Text.
Reliable RKE2 Certificate Expiry Alerts for Clusters Managed by SUSE Rancher
This shows how to combine Kubernetes Events and Rancher Metadata for precise, actionable alerting.
Alert ManagedClusterRKE2ExpiringCertificates
SUSE Rancher provides an RKE2 cluster management platform for application teams. As an infrastructure team operating a SUSE Rancher instance, we want to notify teams about expiring RKE2 certificates, as their rotation requires manual intervention. Unfortunately, the information about expiring certificates is only available in the Kubernetes Events of the Rancher-managed RKE2 clusters. Hence, we need to automatically install Kubernetes Event log collection via Fleet on the managed clusters.
For notification purposes, we need additional information about the cluster owner. This cannot be easily propagated down to managed clusters, so the event logs contain no reference to the Rancher project they belong to nor to the owning application. Therefore, we need to enrich the alert with the application label that we added to the Rancher Project object. This enables routing of the alert to the correct team via Alertmanager.
Setting the Stage: Rancher, Projects and Managed Clusters
- Rancher deployment – A single RKE2 cluster hosts the Rancher application.
- Rancher Project management – The infrastructure team creates Rancher Projects (e.g.,
proj1,proj2), grants permission to the Application team and adds a custom labelapplication=<app>that denotes the owning product. - Managed Cluster – Application teams operate their own RKE2 clusters inside those projects. These clusters are managed by Rancher.
The monitoring stack (Loki + Prometheus) runs in the Rancher host cluster, while the managed clusters need to forward their Kubernetes events as logs to the central Loki instance. These logs must include the cluster name.
Deploy Loki in the Rancher Cluster
Loki can be easily deployed via Helm chart. For the recording rules, we need additional Ruler configuration - configuration of rules via ConfigMap Remote write – Configure Loki to forward its streams to the Prometheus installed via Helm rancher-monitoring in RKE2 clusters This is achieved by the following values.

Requirements.
#1 In the article, where does the monitoring stack (Loki + Prometheus) run?
#2 Print the article's wording starting at "Deploy Loki in" and ending at "the following values.".
#3 List the labels that open each bulleted item under the article's heading "Setting the Stage: Rancher, Projects and Managed Clusters".
The material after this point comes from a different source than the article.

Data segment.

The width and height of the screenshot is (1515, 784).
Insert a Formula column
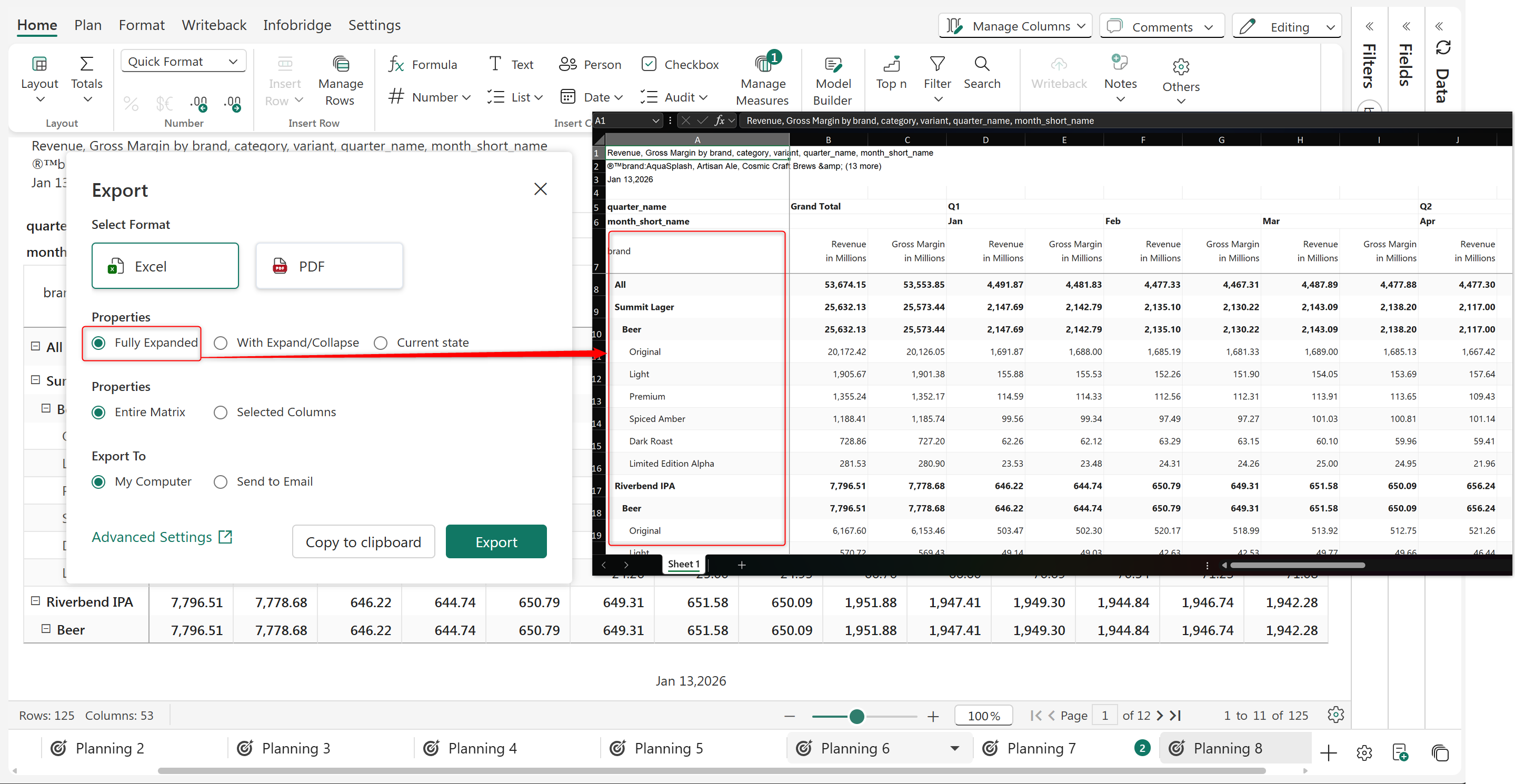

Answers for the exercise.
#1 In the Rancher host cluster.

#2
Deploy Loki in the Rancher Cluster
Loki can be easily deployed via Helm chart. For the recording rules, we need additional Ruler configuration - configuration of rules via ConfigMap Remote write – Configure Loki to forward its streams to the Prometheus installed via Helm rancher-monitoring in RKE2 clusters This is achieved by the following values.

#3
Rancher deployment
Rancher Project management
Managed Cluster